What is a 2 step rev limiter?
The 2 step rev limiter is a device with good intentions that gives little-gains, more fun than performance if you ask me. Rather than only having 1 rev-limit at the end of your RPM (to prevent engine failure) this adds a second rev limit that can be engaged when you have the clutch-in or handbrake up etc.
It does comes stock-standard (from the factory) on some vehicles like:
- Nissan Skyline GTR R35
- Porsche (various models)
- Audi R8
- Mercedes SLS AMG
- Mitsubishi Evo
- BMW M Series
- Modern American Muscle Cars
- etc. (most performance cars)
Why would you need (a 2 step rev limiter) 2 rev limits?
Simulated launch control
While actual-launch control can control the traction control system, boost actuators, transmission components etc. It ensures the best take-off from a stand-still. These aftermarket 2-step rev limiters can technically help build-boost but of course have no power over your tyres.
These devices are designed to only retard the ignition meaning it does not cut the fuel supply from your engine. This allows for the boost to build up, as well as allow you to do flat-foot before taking-off (without worrying about too much wheel spin).
Turbochargers, particularly aftermarket ones tend to have a decent amount of lag before it kicks-in. Having a device that builds-up boost at low RPMs prevents that annoying lag you get when you just need quick power. This lag is much more noticeable on heavier vehicles like SUVs that are turbocharged, when you need to perform a take-over or lane-change you can really feel that 1-2 seconds of lag before the car actually starts moving the way your foot has told it to.
The concept of shifting gears without taking your foot off the accelerator. This can achieved by installing the 2-step rev limiter to engage when the clutch is in. This way when you’re between gears at about 6,000-7,000 RPM and want to shift, you only have to push the clutch in, and the car will not rev further than what it’s that, in fact it will help the car drop RPM slightly to help smoothen the shift. In theory it’s 100th a second faster than shifting than normal way.
Back-fire (Flames from your exhaust)
Lambos / Ferraris do it, why can’t the little-guys? Check out this video to see not only supercars, by ordinary street cars on anti-lag!
Before anyone says it’s tacky we have to understand HOW it happens!
By not cutting off FUEL the device allows fuel to still ENTER the cylinder thereby allowing the car to shoot unburnt fuel out the exhaust.
Although this may not sound like a good thing, this actually allows for your turbocharger to build-boost without putting strain on the engine.
Now of course if you want proper flames you would have to remove your resonators, mufflers and most importantly your catalytic converter. (Disclaimer: driving without a catalytic converter is illegal).
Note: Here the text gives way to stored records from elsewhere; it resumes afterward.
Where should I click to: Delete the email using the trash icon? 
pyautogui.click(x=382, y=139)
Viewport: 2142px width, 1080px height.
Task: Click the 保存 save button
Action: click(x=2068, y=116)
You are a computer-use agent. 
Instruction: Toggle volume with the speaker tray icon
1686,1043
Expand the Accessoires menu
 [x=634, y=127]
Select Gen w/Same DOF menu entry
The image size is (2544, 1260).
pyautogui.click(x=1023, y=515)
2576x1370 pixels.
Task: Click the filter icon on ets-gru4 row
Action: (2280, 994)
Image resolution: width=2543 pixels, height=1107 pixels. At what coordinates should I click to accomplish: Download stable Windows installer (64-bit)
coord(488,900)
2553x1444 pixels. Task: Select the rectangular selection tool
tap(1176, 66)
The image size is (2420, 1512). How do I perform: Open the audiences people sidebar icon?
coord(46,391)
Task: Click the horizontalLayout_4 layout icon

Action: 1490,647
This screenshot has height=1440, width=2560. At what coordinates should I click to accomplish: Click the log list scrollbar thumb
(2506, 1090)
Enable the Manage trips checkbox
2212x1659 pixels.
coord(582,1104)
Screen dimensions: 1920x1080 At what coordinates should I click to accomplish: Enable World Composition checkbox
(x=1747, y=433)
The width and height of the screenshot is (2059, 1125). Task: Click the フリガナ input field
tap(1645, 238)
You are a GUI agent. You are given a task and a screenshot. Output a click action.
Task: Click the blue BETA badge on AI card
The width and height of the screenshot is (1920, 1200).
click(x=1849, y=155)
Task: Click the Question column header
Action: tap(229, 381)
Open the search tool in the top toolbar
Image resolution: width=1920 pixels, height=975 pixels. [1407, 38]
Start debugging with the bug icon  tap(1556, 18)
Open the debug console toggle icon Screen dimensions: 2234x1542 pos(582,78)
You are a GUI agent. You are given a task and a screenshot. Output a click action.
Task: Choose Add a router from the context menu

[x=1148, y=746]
This would allow flames to easily-reach the end. Keep in mind if you have any exhausts components installed while doing this you will wear-them-out much faster than usual. A catalytic converter can deteriorate after about 1-2 weeks of ‘thrashing’ from a 2-step.
Where do I get one?
Here at Shady Customs we do stock our own variant of a piggyback 2-step power builder. Similar to the BEE-R Rev Limiter the installation is the same, we will share installation guides as we come-across them. You will definitely need a user-guide / manual for your car’s ECU to be able to tap-into the correct wires.
2 Step Rev Limiter
Like all modifications these are considered an aftermarket accessory, the legality of course is a question mark as technically this is not something EPA or an officer would inspect.
Does it actually work?
Sadly with the modern-day cars and well human-skill and knowledge these devices do almost nothing other than sound cool, shoot flames, thrash your turbocharger and eat-away your exhaust components.
You may see some heavily-modified performance cars who still use them, but one thing you’ll notice is none of them use these piggyback low-budget modules, they all have aftermarket ECUs that have these features built-in to them, the intention of the feature is to build-boost (and in some cases launch control).